ÓRGANO OFICIAL DEL COMITÉ CENTRAL DEL PARTIDO COMUNISTA DE CUBA

Esta crónica no nació de súbito. Ya sabía de mi compromiso con su escritura, y algo habría de encontrar por aquellos rumbos que aguijoneara la inspiración. Pero Artemisa resultó tierra buena para las crónicas. Y para las Revoluciones! Porque de allí partió una veintena de jóvenes a asaltar el porvenir, a escribir con sangre la historia, esa que hoy los reverencia y acoge en el espacio sagrado de los Héroes.

Dicen que la gratitud nos hace nobles. También Artemisa fue en esta mañana de julio, como en aquella de 1953, una tierra agradecida. De los buenos hijos que hace 61 años vio partir, cual “flechas de coraje y sonrisa a clavarse en la noche para traer la aurora”, como bien poetizara el Indio Naborí; y de los buenos hijos que hoy, sobre los cimientos de aquellos, fundan y aman.

Porque además fue el Moncada, la Revolución misma, y todo cuanto hacemos para perfeccionarla, un acto de amor. Si no cómo explicar la mezcla de sentimientos atorados entre pecho y espalda de una generación que leyó diferente al Maestro y cargó sobre su lozanía los fusiles para soltar amarras, revertir ultrajes, y bendecir con el beso de la libertad la frente de la Patria ya marchita. Si no cómo entender el arranque de aquellos corazones que treparon al lomo de las montañas —cual genuina continuidad— y cabalgaron “sin miedo” hasta el Primero de Enero. Si no cómo creer en el empeño de quienes —concientes de las imperfecciones— actualizan y transforman con aires de renovada mejoría; aunque aún no llegamos a respirarlo todos ni en todo.

Esas razones, las de ayer, las de siempre se esparcieron esta mañana de julio sobre el Mausoleo a los Mártires de Artemisa, sobre la villa de rojo símbolo, sobre Cuba que la contempló orgullosa.

Los por qués brotaron de la experiencia de un moncadista convertido en Comandante de la Revolución, miembro del Buró Político y Vicepresidente de los Consejos de Estado y de Ministros. Pero Ramiro Valdés Menéndez es ante todo uno de los intrépidos que en la mañana de la Santa Ana se inscribieron en la memoria de un país. Porque aquel 26 de julio, como dijera en su discurso “no fue un triunfo de las armas, pero fue una victoria de la moral y la dignidad. Fue la chispa que encendió nuevamente el motor que nos llevaría (…) a alcanzar la verdadera y definitiva independencia”.

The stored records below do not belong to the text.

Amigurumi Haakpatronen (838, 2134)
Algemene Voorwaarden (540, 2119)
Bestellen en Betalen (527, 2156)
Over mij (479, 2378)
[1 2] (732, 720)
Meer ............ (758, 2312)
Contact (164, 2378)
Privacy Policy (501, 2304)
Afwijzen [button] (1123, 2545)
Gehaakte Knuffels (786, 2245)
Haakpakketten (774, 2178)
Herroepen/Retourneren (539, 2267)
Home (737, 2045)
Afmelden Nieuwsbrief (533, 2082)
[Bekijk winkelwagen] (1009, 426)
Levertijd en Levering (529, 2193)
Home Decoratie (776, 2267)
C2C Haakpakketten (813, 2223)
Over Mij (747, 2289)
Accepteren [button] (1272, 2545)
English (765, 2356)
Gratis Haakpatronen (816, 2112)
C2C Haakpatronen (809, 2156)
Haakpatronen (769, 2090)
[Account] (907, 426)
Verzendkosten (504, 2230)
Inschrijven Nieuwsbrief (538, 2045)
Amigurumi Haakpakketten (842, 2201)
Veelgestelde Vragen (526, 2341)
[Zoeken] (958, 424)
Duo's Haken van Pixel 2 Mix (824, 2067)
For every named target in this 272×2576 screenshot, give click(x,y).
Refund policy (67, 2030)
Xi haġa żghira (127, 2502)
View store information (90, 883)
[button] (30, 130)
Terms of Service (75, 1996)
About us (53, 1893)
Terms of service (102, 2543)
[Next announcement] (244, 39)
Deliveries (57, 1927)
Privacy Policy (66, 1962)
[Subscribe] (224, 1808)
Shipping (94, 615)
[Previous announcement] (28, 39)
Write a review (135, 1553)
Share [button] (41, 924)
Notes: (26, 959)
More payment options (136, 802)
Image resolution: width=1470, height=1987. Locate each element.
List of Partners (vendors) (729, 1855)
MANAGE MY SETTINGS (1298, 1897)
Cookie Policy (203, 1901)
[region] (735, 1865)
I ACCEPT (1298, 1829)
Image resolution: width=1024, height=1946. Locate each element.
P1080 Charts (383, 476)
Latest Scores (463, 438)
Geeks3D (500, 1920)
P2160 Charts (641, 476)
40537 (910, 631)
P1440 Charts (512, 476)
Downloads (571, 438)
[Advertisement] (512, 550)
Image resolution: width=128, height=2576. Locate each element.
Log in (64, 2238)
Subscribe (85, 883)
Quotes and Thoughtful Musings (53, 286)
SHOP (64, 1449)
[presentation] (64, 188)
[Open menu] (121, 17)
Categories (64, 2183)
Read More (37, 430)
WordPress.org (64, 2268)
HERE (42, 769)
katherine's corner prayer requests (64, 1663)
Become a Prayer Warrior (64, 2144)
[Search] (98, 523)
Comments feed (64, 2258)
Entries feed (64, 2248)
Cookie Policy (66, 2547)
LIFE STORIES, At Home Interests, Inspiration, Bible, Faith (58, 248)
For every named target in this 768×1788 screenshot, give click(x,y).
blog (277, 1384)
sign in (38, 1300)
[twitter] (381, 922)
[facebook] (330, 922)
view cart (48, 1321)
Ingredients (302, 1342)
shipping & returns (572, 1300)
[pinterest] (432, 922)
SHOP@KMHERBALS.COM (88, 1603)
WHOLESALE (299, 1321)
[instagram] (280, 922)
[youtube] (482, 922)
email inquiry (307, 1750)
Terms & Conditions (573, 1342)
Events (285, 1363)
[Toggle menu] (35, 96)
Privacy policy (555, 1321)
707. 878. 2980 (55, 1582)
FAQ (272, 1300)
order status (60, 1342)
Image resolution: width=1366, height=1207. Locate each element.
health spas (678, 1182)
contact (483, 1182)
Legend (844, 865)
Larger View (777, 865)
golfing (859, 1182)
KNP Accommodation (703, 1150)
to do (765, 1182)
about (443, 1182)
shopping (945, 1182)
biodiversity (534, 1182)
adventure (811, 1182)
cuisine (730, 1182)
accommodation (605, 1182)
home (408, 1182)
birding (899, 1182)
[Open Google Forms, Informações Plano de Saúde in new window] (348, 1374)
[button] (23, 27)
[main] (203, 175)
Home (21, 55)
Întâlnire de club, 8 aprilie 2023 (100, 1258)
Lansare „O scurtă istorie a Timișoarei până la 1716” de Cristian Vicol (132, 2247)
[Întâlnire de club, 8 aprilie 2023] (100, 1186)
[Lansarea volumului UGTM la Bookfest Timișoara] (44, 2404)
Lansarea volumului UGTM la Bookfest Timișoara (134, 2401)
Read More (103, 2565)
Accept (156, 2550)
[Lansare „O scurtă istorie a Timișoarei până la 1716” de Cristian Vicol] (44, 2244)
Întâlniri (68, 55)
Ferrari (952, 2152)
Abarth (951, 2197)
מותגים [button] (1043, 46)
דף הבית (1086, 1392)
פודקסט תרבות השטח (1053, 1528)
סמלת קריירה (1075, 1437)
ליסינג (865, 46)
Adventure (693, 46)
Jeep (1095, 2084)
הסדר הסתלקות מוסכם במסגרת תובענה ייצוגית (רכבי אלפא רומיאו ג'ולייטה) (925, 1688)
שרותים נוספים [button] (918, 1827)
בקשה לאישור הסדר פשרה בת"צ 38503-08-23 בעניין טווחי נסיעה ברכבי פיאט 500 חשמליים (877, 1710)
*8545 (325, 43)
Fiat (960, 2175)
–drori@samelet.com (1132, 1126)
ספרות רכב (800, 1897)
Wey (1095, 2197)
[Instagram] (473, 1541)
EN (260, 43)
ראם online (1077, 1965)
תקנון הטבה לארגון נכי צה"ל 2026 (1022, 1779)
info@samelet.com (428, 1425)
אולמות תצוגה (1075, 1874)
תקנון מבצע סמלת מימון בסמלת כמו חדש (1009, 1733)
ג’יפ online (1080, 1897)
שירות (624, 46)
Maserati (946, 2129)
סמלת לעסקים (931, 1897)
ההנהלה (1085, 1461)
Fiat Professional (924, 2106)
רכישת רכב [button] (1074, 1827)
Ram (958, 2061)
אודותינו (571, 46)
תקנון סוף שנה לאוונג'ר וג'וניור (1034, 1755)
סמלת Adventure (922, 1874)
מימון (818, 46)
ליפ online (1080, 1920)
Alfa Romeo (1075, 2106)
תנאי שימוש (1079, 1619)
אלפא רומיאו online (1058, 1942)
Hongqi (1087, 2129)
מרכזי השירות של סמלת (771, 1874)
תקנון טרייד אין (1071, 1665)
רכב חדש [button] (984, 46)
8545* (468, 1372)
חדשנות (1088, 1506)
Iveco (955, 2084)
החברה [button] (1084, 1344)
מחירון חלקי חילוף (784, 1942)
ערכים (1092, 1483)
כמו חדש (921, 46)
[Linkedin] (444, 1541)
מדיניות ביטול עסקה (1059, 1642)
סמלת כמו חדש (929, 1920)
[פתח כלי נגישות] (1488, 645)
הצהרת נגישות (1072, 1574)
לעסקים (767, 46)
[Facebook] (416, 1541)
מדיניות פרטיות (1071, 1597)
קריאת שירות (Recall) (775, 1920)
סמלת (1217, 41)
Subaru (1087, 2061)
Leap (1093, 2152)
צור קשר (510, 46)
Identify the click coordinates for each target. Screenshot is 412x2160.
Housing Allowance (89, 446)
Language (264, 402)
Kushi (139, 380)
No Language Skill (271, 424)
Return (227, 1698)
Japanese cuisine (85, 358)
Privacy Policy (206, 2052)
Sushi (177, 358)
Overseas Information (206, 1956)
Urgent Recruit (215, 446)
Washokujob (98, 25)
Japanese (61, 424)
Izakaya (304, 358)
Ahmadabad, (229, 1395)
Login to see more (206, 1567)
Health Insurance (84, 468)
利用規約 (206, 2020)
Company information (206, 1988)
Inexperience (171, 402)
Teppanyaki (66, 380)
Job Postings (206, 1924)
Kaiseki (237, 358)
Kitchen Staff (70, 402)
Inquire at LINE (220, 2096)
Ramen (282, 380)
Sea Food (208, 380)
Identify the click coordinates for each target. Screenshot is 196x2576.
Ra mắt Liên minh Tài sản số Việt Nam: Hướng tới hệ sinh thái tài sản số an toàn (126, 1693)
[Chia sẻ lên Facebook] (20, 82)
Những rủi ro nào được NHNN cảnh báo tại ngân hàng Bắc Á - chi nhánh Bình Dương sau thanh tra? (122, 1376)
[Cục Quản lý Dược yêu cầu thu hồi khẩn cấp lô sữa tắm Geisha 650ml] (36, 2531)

Y hubo más respuestas esparcidas: en el poema de Jesús Orta Ruiz; en una clase de Historia escrita en décima; en las palabras de un campesino a quien “le toca cosechar y producir”; en la voz del Partido que exaltó los logros de la joven provincia al tiempo que reconoció cuán largo es todavía el camino del avance; en la visión de una pionera de sexto grado que mira con orgullo “a quienes le obsequiaron un futuro mejor”; en la guitarra de Pancho Amat; y en el silencio…convertido en tributo.

Estremecida por los recuerdos y la obra nueva, Artemisa renació. Renació al compás de los moncadistas y los expedicionarios del Granma, esos viejitos tan jóvenes a quienes tanto le debemos y cuyo legado nos impulsa a asaltar nuestro propio Moncada. Mas ese, el Moncada del hombre y los tiempos nuevos, no tendrá, afortunadamente, como me dijera con toda lucidez a sus 96 años María Antonia Figueroa, financiera del Movimiento 26 de Julio, las motivaciones pasadas. Porque hoy los cuarteles son escuelas. Pero hay otras, quizás más arriesgadas, y “estriban en el trabajo constante para no perder lo alcanzado” y en la transformación sistemática con resultados plausibles —y tangibles— para todos los cubanos. La sangre de Artemisa, y de Cuba, que hoy está brillando en la bandera no podría honrarse de otra forma.

Y si me pidieran un regalo, una flor para Artemisa, le daría una Victoria Regia. Un lirio de agua. El más grande. De esos que se dan en este mes y que, caprichosos como la naturaleza misma, se empeñan en amanecer abiertos, bien esparramados al sol. Artemisa también floreció este julio.